Given instruction: Copy the lines of the listing below word for word, from the line containing "In order to click on the add" through the line containing "coordinates (106, 322).".

Records from a collection:

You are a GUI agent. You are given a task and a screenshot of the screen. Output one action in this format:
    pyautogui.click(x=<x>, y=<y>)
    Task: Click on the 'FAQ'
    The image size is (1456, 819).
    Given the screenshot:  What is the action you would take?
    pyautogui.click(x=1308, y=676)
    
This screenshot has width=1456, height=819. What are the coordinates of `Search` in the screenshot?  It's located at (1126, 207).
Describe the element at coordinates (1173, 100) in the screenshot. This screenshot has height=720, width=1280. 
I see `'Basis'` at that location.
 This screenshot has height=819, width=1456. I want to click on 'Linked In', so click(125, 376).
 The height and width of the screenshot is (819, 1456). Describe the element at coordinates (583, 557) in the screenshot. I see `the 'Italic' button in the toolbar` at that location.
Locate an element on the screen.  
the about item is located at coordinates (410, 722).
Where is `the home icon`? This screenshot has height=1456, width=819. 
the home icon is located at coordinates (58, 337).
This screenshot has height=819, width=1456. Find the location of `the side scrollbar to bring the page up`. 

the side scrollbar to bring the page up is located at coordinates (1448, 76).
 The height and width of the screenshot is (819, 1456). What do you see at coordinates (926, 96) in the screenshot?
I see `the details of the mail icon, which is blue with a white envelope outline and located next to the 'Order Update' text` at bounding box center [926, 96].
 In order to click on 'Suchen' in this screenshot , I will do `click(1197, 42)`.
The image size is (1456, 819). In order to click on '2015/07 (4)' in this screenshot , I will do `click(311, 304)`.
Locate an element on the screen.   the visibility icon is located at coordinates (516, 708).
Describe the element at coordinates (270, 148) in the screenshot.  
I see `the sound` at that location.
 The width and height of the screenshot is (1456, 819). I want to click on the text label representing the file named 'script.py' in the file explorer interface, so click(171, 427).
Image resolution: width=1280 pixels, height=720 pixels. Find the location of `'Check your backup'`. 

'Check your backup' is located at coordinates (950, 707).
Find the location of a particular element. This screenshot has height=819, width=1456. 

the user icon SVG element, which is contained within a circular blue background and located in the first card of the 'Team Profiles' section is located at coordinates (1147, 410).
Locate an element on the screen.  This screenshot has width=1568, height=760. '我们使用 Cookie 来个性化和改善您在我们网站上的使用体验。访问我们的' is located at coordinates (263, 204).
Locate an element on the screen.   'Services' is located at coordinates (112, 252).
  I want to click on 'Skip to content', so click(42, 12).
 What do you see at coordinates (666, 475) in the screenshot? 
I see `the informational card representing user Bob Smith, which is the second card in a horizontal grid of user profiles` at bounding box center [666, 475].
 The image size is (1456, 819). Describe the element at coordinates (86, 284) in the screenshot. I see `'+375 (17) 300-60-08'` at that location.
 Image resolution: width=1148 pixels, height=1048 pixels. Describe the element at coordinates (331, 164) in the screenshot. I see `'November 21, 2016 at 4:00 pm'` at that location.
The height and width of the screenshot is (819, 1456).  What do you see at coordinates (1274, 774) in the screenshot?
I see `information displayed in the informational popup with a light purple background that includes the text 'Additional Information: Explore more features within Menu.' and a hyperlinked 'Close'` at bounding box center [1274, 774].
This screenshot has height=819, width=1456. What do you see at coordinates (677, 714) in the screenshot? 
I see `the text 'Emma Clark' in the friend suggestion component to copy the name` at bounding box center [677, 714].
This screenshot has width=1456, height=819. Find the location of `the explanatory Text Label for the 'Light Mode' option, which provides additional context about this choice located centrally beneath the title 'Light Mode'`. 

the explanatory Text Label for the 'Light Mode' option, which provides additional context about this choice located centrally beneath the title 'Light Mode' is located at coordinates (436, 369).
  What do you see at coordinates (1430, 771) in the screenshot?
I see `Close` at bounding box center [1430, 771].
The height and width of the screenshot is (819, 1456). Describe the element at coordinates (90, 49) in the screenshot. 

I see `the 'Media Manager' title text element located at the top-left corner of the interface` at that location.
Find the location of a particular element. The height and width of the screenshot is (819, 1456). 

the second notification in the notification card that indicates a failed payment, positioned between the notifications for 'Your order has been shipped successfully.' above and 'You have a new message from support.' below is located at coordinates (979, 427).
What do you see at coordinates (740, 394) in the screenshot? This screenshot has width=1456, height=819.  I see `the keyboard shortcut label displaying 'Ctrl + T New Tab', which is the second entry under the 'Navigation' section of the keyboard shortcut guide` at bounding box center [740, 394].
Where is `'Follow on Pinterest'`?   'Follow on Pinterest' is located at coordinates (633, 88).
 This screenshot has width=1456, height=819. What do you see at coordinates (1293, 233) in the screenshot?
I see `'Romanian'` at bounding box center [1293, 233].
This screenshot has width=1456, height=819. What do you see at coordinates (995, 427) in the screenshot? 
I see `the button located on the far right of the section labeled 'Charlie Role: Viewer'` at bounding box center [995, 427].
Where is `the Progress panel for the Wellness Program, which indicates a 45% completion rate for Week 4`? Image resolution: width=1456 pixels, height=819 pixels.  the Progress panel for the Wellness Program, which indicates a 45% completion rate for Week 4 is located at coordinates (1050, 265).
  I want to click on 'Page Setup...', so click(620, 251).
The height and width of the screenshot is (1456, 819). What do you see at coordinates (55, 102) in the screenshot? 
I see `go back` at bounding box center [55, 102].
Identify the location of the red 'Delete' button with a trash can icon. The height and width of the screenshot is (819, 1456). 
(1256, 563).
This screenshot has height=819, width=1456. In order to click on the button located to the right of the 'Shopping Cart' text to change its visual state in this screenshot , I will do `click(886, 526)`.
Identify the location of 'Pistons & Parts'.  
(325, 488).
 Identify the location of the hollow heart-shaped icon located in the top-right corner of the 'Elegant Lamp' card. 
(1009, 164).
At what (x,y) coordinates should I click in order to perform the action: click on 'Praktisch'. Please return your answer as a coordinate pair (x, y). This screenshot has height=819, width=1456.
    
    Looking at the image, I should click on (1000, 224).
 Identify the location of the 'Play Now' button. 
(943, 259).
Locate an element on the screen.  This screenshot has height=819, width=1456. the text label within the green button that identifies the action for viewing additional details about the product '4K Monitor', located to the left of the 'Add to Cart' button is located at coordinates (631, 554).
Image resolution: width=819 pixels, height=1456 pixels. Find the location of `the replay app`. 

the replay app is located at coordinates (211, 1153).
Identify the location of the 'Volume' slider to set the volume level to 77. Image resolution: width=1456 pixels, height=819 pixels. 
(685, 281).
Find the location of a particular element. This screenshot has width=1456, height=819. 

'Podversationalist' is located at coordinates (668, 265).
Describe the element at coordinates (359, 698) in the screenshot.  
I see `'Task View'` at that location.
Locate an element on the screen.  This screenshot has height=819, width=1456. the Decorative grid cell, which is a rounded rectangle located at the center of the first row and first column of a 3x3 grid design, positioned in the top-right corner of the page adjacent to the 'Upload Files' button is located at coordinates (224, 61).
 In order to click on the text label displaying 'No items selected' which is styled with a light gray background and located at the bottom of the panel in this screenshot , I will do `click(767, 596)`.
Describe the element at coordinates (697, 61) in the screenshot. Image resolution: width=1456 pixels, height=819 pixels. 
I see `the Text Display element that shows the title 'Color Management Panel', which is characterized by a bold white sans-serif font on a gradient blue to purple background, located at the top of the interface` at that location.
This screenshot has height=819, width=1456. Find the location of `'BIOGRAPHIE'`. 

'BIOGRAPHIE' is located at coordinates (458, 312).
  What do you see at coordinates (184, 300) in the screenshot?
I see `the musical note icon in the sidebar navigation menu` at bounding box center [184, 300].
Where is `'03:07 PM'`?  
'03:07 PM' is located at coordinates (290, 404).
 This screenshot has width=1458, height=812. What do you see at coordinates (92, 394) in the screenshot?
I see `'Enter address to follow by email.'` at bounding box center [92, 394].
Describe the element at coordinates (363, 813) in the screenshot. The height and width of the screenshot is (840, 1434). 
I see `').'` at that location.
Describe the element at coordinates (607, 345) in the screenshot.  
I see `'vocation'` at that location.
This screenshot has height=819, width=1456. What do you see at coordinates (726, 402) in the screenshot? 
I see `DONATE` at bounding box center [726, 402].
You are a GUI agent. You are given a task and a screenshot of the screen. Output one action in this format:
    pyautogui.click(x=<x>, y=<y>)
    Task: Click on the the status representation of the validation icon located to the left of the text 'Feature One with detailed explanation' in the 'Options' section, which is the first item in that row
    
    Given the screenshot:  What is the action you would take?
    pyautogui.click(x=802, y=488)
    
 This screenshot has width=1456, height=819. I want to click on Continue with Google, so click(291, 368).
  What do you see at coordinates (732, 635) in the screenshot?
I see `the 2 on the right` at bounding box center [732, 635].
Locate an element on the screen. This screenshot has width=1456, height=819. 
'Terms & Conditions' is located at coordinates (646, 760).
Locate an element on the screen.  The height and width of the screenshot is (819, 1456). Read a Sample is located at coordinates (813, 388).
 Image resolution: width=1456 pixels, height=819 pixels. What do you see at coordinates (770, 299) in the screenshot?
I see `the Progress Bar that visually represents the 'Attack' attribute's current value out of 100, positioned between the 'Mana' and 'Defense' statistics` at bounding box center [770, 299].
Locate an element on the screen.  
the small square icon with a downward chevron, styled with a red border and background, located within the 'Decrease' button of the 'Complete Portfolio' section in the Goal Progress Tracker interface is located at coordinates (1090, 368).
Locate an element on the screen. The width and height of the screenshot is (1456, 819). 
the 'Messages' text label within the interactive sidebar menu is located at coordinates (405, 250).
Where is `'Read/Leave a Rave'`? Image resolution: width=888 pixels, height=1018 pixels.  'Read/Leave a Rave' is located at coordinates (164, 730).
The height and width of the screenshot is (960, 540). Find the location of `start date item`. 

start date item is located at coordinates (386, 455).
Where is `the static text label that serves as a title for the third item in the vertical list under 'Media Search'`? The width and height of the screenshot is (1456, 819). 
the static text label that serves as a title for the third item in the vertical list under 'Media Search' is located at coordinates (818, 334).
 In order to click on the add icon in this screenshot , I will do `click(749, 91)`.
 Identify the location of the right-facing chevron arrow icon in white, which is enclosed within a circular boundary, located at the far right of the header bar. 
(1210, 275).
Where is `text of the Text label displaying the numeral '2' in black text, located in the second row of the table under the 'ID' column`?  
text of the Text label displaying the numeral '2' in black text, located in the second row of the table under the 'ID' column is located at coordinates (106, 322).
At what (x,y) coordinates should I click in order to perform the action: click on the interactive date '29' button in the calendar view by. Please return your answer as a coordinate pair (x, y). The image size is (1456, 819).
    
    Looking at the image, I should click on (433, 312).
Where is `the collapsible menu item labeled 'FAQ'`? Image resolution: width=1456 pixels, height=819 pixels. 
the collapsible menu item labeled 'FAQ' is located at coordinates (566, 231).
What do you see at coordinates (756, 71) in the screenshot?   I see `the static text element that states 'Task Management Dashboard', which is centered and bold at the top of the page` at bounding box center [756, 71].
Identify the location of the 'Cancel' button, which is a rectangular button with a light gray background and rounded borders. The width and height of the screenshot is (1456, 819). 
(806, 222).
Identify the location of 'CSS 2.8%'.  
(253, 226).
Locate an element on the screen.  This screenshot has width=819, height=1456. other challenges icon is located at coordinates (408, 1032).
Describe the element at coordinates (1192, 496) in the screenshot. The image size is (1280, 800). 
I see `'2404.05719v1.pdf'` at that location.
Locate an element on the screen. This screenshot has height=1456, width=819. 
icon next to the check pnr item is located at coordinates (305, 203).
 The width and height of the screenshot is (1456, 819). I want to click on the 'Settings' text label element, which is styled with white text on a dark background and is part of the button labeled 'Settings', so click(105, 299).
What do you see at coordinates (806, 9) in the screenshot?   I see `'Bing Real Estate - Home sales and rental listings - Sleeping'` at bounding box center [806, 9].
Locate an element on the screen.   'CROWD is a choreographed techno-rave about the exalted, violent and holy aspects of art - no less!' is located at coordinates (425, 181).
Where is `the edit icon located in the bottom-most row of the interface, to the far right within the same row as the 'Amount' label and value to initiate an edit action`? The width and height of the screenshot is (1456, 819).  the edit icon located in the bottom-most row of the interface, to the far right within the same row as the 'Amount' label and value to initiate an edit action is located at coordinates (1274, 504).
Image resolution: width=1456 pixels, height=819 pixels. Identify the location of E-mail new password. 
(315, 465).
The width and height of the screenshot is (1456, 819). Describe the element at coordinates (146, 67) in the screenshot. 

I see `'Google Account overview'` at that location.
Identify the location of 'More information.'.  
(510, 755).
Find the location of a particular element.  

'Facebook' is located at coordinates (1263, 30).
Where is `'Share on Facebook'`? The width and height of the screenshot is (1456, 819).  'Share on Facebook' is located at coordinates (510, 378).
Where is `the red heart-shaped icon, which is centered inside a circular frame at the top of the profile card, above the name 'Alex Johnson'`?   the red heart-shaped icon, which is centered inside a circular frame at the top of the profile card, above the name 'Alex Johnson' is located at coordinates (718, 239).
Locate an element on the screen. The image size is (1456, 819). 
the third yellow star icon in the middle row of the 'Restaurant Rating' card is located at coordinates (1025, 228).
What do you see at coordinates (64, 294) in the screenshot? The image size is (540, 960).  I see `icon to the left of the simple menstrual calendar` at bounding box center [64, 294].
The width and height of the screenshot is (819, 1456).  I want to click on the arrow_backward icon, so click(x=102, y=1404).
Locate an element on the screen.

Task solution:
 In order to click on the add icon in this screenshot , I will do `click(749, 91)`.
 Identify the location of the right-facing chevron arrow icon in white, which is enclosed within a circular boundary, located at the far right of the header bar. 
(1210, 275).
Where is `text of the Text label displaying the numeral '2' in black text, located in the second row of the table under the 'ID' column`?  
text of the Text label displaying the numeral '2' in black text, located in the second row of the table under the 'ID' column is located at coordinates (106, 322).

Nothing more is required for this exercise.